Document text =>
# Brick arches



## rktect 1 (Jan 4, 2010)

Just wondering if anybody knows at what point a brick arch no longer requires a steel lintel and becomes a structural brick arch.

I have a garage door opening 16 feet wide (please no input on header sizes) that will have brick veneer around it including a gable ended roof to a height of 21 feet.  On each side is 1'-9" wide of brick horizontally up the sides of the garage door opening until we have the beginnings of the arch (single brick soldier course), which is 7 feet high.  At the max. height of the arch is 8 feet high.  Very low radius.  So I was just wondering at what point do we go from needing a steel lintel to not needing one.  It looks like it would require a steel lintel.


----------



## vegas paul (Jan 4, 2010)

Re: Brick arches

Sounds more like big radius, not a low (small) one!  Actually the radius is 32.5 feet.  Here's one for the engineers:  the radius = the sum of [the square of half the chord length (8' squared) + the sagitta squared (ha! look that one up! = 1' squared)], divided by twice the length of the sagitta (2).

Given information =>
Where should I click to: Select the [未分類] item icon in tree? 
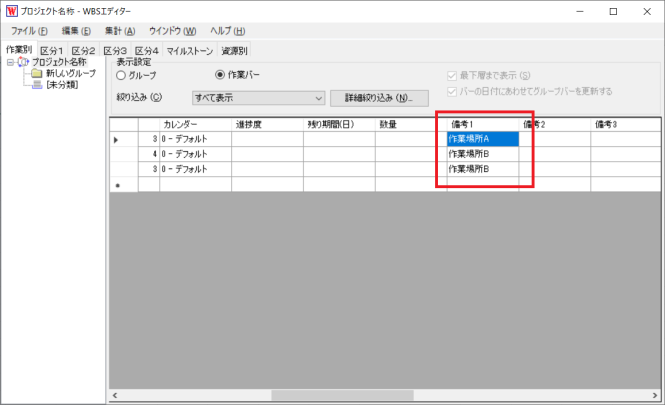click(x=36, y=85)
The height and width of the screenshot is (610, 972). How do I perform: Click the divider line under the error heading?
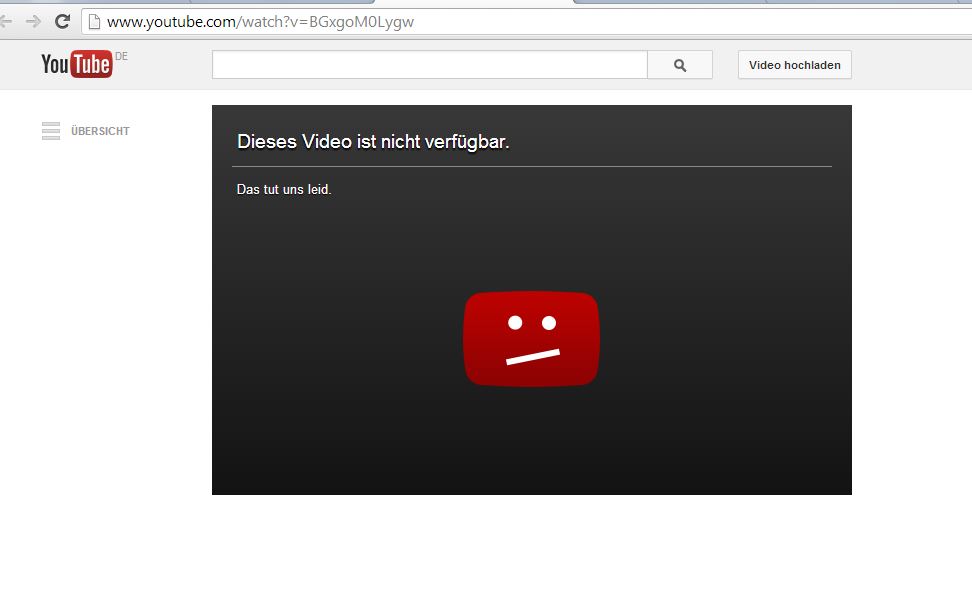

What to do =>
a. In the brick arches thread, how wide is the garage door opening that the first post describes?
b. Take the brick arches thread further, picking up right after its final sentence.
The listing is not needed for these tasks.

Answer list =>
a. 16 feet

b.
See?  And no discussions about 16' header calculations...


----------



## Architect1281 (Jan 4, 2010)

Re: Brick arches If It was Easy There would be a Chart

http://www.gobrick.com/BIA/technotes/t31.htm

Ther is no easy answer to Arch without header support you are applying a "Spring Arch Theory"

which relies mostly on Mass ans Resistance of what you land on and the angle you approach at

to do so in a veneer is really sketchy

The Romans understood and the Greeks understood

todays Masons would not want the death peanalty if it dosent hold


----------



## brudgers (Jan 4, 2010)

Re: Brick arches



			
				rktect 1 said:
			
		

> Just wondering if anybody knows at what point a brick arch no longer requires a steel lintel and becomes a structural brick arch.I have a garage door opening 16 feet wide (please no input on header sizes) that will have brick veneer around it including a gable ended roof to a height of 21 feet.  On each side is 1'-9" wide of brick horizontally up the sides of the garage door opening until we have the beginnings of the arch (single brick soldier course), which is 7 feet high.  At the max. height of the arch is 8 feet high.  Very low radius.  So I was just wondering at what point do we go from needing a steel lintel to not needing one.  It looks like it would require a steel lintel.


The bricknotes show a curved steel angle.

http://www.gobrick.com/BIA/technotes/t31.htm\

Otherwise you will have the thrust also in the veneer.

If I were reviewing the plans, I'd say put in an angle or show me calcs.


----------



## conarb (Jan 5, 2010)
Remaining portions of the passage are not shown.